Text to read
1986 honda prelude 1.8 dual carb

Discussion in 'Prelude' started by kristine1972, Oct 1, 2005.

  1. kristine1972

    kristine1972 Guest

    where are the freeze plugs located and how do you know if one is bad?
    kristine1972, Oct 1, 2005
  2. It would be hard to describe the location of each, but knowing if one is bad
    isn't hard.

    First, the only reason I've ever seen one go bad is by corrosion from using
    tap water in the cooling system. That is bad news because it causes
    widespread corrosion. If you remove the radiator cap (engine cold) and run
    your finger around the inside of the radiator neck there your fingertip
    should come out with no trace of rust. No rust = probably not freeze plug

    As for the freeze plugs - when one fails, a hole will have corroded through
    it, usually at the edge. Sometimes it will produce only a drip, but more
    often it is anywhere from a trickle to a flood of coolant. Once you see the
    coolant leaking, it's time to get a flashlight and stick your face into the
    greasy areas to follow the coolant back to the source. With a little bit of
    luck you will find it is actually coming from an end of a hose.

    Replacing freeze plugs is a real headache. It's easy once you get enough
    room to swing a mallet, but very often that means removing the engine. Don't
    even think of using stop-leak products to try to patch a leaking freeze
    plug - not only will the rusted part of the plug continue to crumble and
    thwart the stop-leak, the rust in the system will conspire with the
    stop-leak to block areas where there should be flow and still allow leaks
    where there should not. I have successfully used a desperation technique,
    though. If you have identified a leaky freeze plug, you can: (1) drain the
    system, (2) clean the depression in the freeze plug with Scotch-brite and a
    cleaner like Simple Green to remove both grease and water-soluble deposits,
    (3) after it dries, apply a liberal amount of putty type steel filled epoxy
    to the inside of the freeze plug. If you aren't familiar, they are shaped
    like shallow flat-bottomed cups with an inside diameter about the size of a
    quarter. What you are aiming to do is to cover the hole by extending the
    epoxy from the bottom of the cup up all the sides to the rim, where the
    corrosion hasn't hit yet. This isn't foolproof, because sometimes the leak
    is actually not through the plug but around it. Still, it is cheap, fairly
    permanent, and about the easiest thing to try. Don't worry about making the
    plug hard to remove if/when the time comes - they are removed by placing a
    punch (okay, everybody really uses a screwdriver) in one edge and whacking
    it with a mallet to knock the plug sideways. The epoxy won't get in the way
    of that at all. Warning - don't remove a plug unless there is room to use
    the mallet to seat a new one! If you do, count on removing the engine to get
    to it.

Supplied records
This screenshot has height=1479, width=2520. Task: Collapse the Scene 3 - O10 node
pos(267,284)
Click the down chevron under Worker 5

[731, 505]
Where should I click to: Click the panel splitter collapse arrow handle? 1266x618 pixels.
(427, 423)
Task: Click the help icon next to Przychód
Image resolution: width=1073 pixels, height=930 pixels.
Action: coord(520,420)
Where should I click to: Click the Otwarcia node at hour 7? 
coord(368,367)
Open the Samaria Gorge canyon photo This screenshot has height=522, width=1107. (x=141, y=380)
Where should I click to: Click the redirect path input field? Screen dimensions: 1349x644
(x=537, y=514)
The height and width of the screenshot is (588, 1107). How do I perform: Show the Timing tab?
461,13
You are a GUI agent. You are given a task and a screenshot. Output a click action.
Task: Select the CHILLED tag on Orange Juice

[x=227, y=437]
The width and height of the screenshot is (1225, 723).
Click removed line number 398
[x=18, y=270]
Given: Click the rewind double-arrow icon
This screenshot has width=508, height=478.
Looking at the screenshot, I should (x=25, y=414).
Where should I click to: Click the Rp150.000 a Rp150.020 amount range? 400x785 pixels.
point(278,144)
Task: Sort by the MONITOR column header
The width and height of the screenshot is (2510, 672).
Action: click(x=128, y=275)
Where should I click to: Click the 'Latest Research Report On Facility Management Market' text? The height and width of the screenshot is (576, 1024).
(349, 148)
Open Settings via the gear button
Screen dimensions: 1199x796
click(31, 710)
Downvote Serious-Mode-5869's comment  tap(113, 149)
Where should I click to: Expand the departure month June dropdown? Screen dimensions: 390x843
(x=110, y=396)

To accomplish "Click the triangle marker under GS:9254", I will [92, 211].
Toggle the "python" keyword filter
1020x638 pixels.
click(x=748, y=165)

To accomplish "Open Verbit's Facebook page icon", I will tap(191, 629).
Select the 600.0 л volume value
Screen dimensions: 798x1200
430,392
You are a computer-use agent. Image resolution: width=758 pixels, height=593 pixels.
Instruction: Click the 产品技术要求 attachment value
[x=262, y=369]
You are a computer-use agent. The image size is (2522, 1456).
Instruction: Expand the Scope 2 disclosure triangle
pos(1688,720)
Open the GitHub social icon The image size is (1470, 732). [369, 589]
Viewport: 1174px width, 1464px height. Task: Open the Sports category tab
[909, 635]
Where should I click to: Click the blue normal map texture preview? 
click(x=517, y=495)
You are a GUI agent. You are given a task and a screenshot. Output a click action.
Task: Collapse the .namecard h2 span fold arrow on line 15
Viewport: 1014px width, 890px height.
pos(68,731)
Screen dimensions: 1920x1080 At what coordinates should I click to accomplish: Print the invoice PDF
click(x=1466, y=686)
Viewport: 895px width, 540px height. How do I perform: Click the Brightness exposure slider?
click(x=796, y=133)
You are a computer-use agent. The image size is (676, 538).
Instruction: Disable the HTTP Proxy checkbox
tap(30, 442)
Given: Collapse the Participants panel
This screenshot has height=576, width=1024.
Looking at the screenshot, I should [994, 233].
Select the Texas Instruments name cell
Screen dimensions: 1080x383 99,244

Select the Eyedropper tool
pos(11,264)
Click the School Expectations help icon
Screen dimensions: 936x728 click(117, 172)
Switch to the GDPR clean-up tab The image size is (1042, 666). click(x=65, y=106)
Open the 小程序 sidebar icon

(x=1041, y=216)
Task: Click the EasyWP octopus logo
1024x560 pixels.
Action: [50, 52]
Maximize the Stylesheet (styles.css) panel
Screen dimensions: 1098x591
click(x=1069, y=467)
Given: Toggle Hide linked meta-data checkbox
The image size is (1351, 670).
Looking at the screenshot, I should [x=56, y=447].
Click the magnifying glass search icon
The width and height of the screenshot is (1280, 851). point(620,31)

Exercise instructions
1. Please transcribe the freeze plug post from "where are the" up to and including "isn't hard.".
2. Express the rows from the line with "Where should I click to: Click the Otwarcia" up to and including the line with "[x=262, y=369]" as a JSON list of strings, one per line, leaving out blank lines.

Expected responses
1.
where are the freeze plugs located and how do you know if one is bad?
    kristine1972, Oct 1, 2005
  2. It would be hard to describe the location of each, but knowing if one is bad
    isn't hard.

2.
[
  "Where should I click to: Click the Otwarcia node at hour 7? ",
  "coord(368,367)",
  "Open the Samaria Gorge canyon photo This screenshot has height=522, width=1107. (x=141, y=380)",
  "Where should I click to: Click the redirect path input field? Screen dimensions: 1349x644",
  "(x=537, y=514)",
  "The height and width of the screenshot is (588, 1107). How do I perform: Show the Timing tab?",
  "461,13",
  "You are a GUI agent. You are given a task and a screenshot. Output a click action.",
  "Task: Select the CHILLED tag on Orange Juice",
  "[x=227, y=437]",
  "The width and height of the screenshot is (1225, 723).",
  "Click removed line number 398",
  "[x=18, y=270]",
  "Given: Click the rewind double-arrow icon",
  "This screenshot has width=508, height=478.",
  "Looking at the screenshot, I should (x=25, y=414).",
  "Where should I click to: Click the Rp150.000 a Rp150.020 amount range? 400x785 pixels.",
  "point(278,144)",
  "Task: Sort by the MONITOR column header",
  "The width and height of the screenshot is (2510, 672).",
  "Action: click(x=128, y=275)",
  "Where should I click to: Click the 'Latest Research Report On Facility Management Market' text? The height and width of the screenshot is (576, 1024).",
  "(349, 148)",
  "Open Settings via the gear button",
  "Screen dimensions: 1199x796",
  "click(31, 710)",
  "Downvote Serious-Mode-5869's comment  tap(113, 149)",
  "Where should I click to: Expand the departure month June dropdown? Screen dimensions: 390x843",
  "(x=110, y=396)",
  "To accomplish \"Click the triangle marker under GS:9254\", I will [92, 211].",
  "Toggle the \"python\" keyword filter",
  "1020x638 pixels.",
  "click(x=748, y=165)",
  "To accomplish \"Open Verbit's Facebook page icon\", I will tap(191, 629).",
  "Select the 600.0 л volume value",
  "Screen dimensions: 798x1200",
  "430,392",
  "You are a computer-use agent. Image resolution: width=758 pixels, height=593 pixels.",
  "Instruction: Click the 产品技术要求 attachment value",
  "[x=262, y=369]"
]